My latest piece for DIPLOMAT is out. It recalls in some detail my happy time in the Foreign Office dealing with the end of the USSR and then the Russian transition from communism:

I was posted to Moscow as Political Councillor in 1993. We watched this giant country start to get back on its feet. After all Gorbachev’s boasting about ‘reform,’ it was still impossible to buy bananas across most of the Soviet Union’s 11 time zones. When he fell from power the free-market’s invisible hand solved the problem. For the first time since the Russian Revolution, Moscow had a decent supply of bananas, to the point where walking was dangerous because of so many discarded banana skins.

The changes seemed momentous to those of us privileged to watch them. A lorry carrying petrol arrived at the Embassy once a week to allow us to fill jerry cans to top up our cars. Then the lorry was permanently parked along the riverbank near Gorky Park, so we could fill up whenever we wanted. Then an actual free-standing petrol pump was installed.

A cheap prefabricated small garage building appeared. The petrol pump attendants got baseball caps and rudimentary uniforms. Finally, one of the first private garages in Russia in some seven decades was up and running. And so on.

Some people now grumble that the West imposed ‘shock therapy’ on Russia. Not so. There was neither enough shock, nor enough therapy.

Those of us working in Western capitals on these momentous events had two basic problems. We had never really understood just how bad communism was, or how capitalism worked. This skewed our reform support efforts. We put too much focus on privatisation and far too little on transforming the legal and philosophical base of state power.

After World War II, the Allies ran wide-ranging programmes of ‘de-Nazification’ aimed at helping German officials start thinking in decent, modern ways.

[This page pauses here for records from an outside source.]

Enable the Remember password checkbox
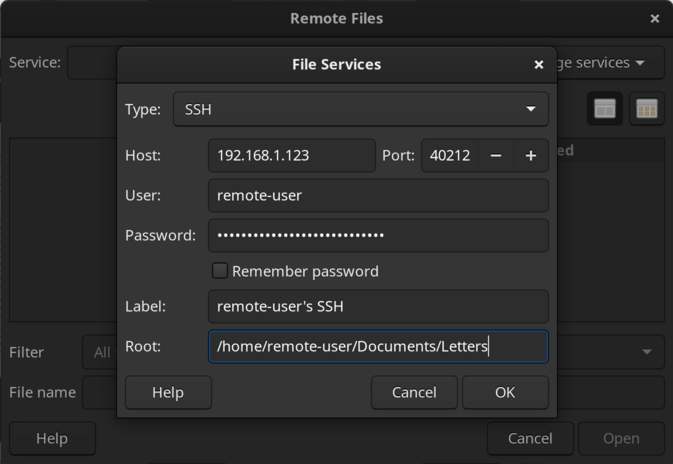673x464 pixels. [x=220, y=271]
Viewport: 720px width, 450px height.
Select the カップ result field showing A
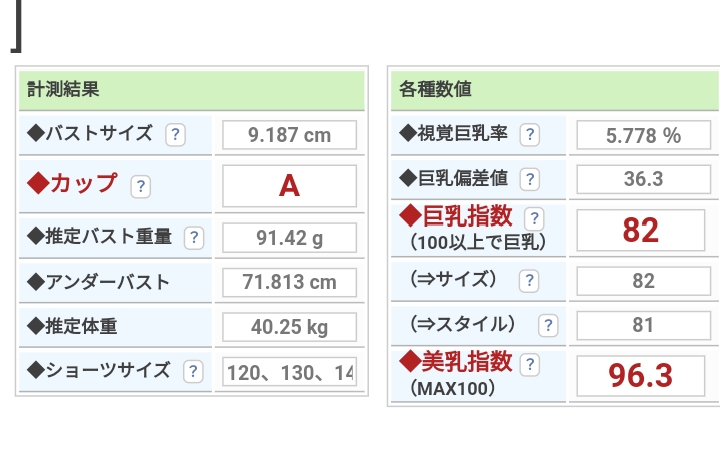click(x=289, y=186)

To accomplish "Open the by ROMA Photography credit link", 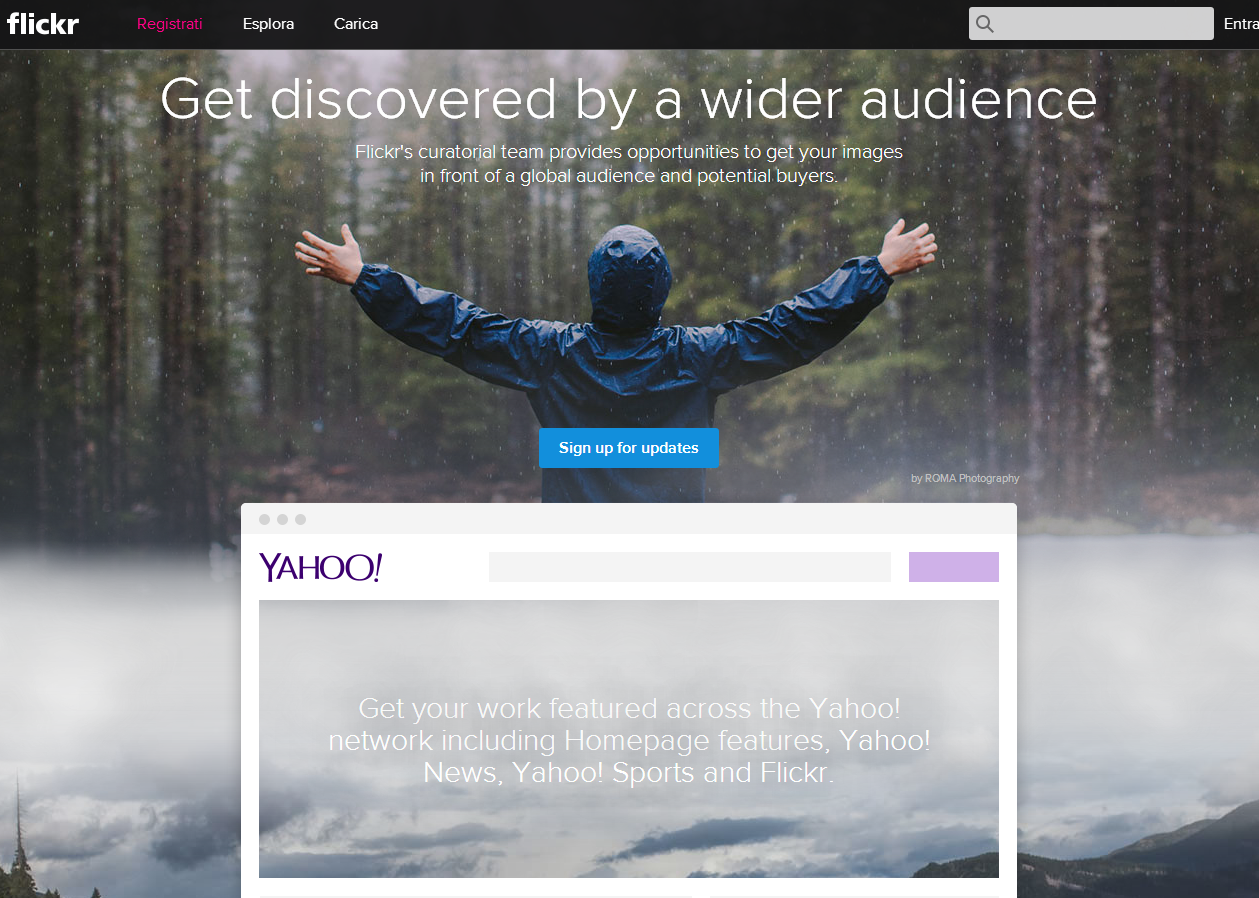I will tap(965, 478).
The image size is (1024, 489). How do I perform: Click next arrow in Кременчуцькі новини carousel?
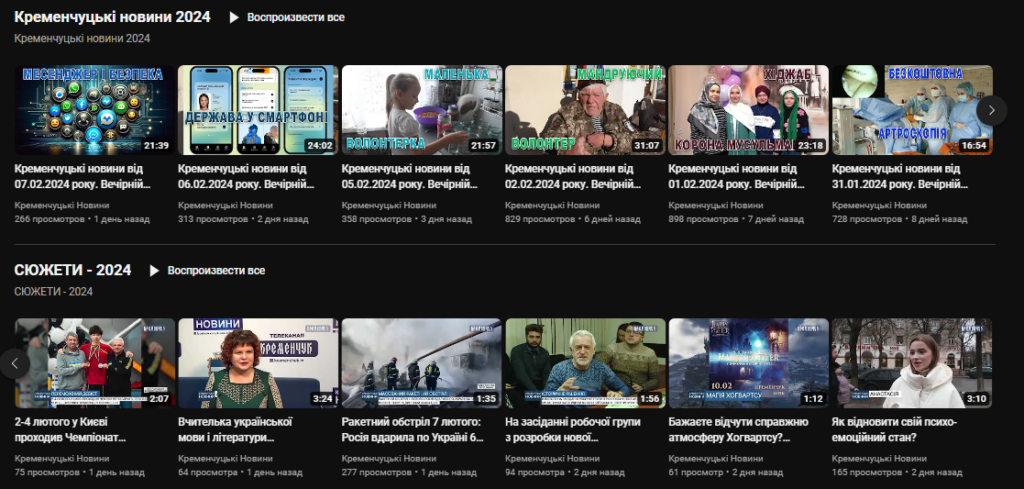point(991,110)
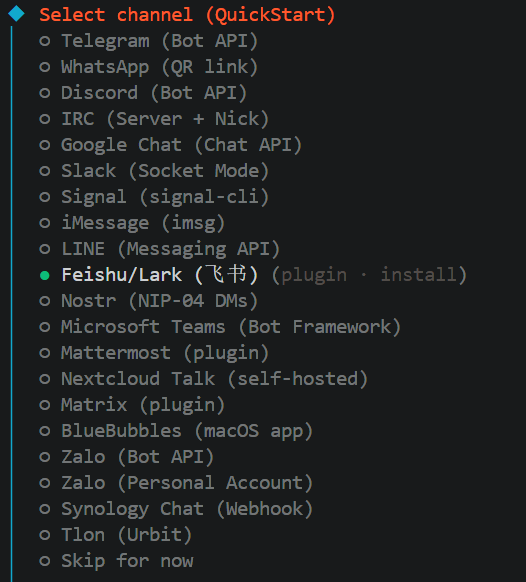Pick Discord (Bot API) from the list
Image resolution: width=526 pixels, height=582 pixels.
[x=143, y=93]
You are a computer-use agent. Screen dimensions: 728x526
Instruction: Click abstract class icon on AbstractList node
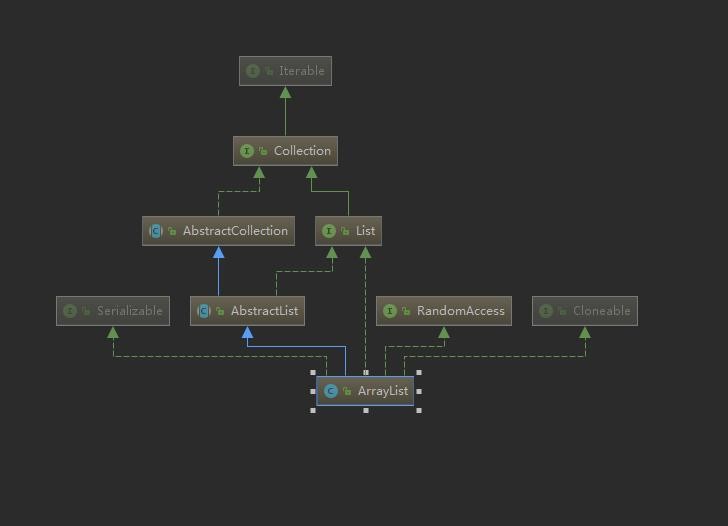pyautogui.click(x=204, y=311)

No ‘de-Communistification’ was even contemplated for Russia and the other republics, partly because so many western useful idiots had rather liked communism in theory and argued away its ludicrous failings in practice. Above all, we had not defeated Russia in war and were in no position to impose programmes of this sort.

This translated into a major blunder, namely not to insist on the departure of the mouldering Lenin from Red Square. This could have been bundled through in those early chaotic months after the USSR dissolved. But we missed our chance. Imagine how modern Germany might look if the body of Adolf Hitler were still displayed in Berlin as some sort of bizarre shrine.

Read the whole thing.

When I first arrived at the Embassy in Moscow in 1993 a youthful Second Secretary called Tim Barrow was racing around, fixing things to fine effect. The Wheel of History has rotated. He is back there again, but now in a rather higher capacity.